GPU Fractions are scheduled as regular GPUs in the sense that:
- Allocation is made using fractions such that the total of the GPU allocation for a single GPU is smaller or equal to 1.
- Preemption is available for non-interactive workloads.
- Bin-packing & Consolidation work the same for fractions.
- Elasticity is not supported with fractions.
- Hyperparameter Optimization supports fractions.
Distributed Training, is the ability to split the training of a model among multiple processors. It is often a necessity when multi-GPU training no longer applies; typically when you require more GPUs than exist on a single node. Each such split is a pod (see definition above).

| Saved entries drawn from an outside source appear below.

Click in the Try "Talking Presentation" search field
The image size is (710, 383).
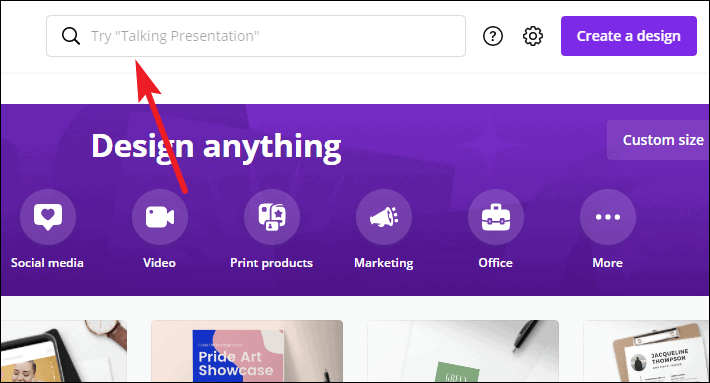(x=256, y=36)
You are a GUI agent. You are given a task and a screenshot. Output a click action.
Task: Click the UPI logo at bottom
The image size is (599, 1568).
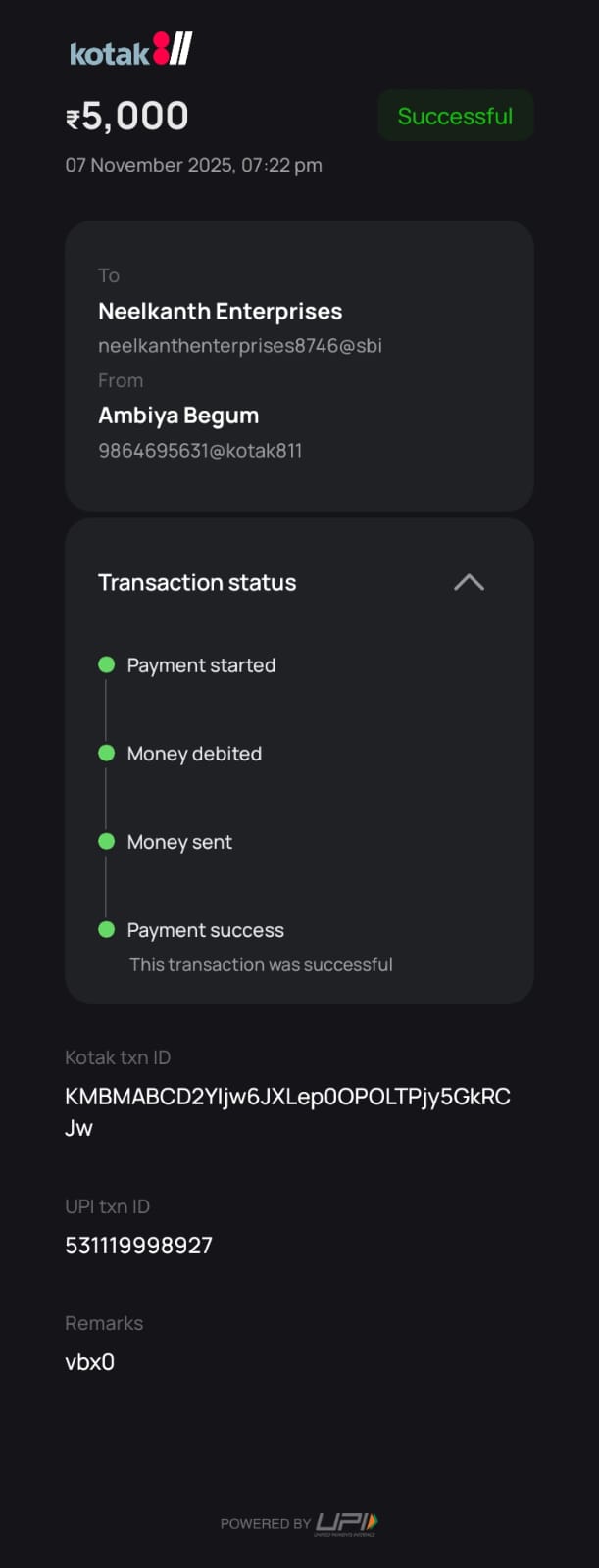point(346,1522)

Run:AI spawns an additional launcher process that manages and coordinates the other worker pods.
Distribute Training utilizes a practice sometimes known as Gang Scheduling:
- The scheduler must ensure that multiple pods are started on what are typically multiple Nodes before the Job can start.
- If one pod is preempted, the others are also immediately preempted.
Gang Scheduling essentially prevents scenarios where part of the pods are scheduled while other pods belonging to the same Job are pending for resources to become available; scenarios that can cause deadlock situations and major inefficiencies in cluster utilization.
The Run:AI system provides:
- Inter-pod communication.
- Command-line interface to access logs and an interactive shell.
For more information on Distributed Training in Run:AI see here
Hyperparameter optimization (HPO) is the process of choosing a set of optimal hyperparameters for a learning algorithm. A hyperparameter is a parameter whose value is used to control the learning process, to define the model architecture or the data pre-processing process, etc. Example hyperparameters: learning rate, batch size, different optimizers, number of layers.
To search for good hyperparameters, Researchers typically start a series of small runs with different hyperparameter values, let them run for a while, and then examine results to decide what works best.
With HPO, the Researcher provides a single script that is used with multiple, varying, parameters. Each run is a pod (see definition above). Unlike Gang Scheduling, with HPO, pods are independent. They are scheduled independently, started, and end independently, and if preempted, the other pods are unaffected. The scheduling behavior for individual pods is exactly as described in the Scheduler Details section above for Jobs.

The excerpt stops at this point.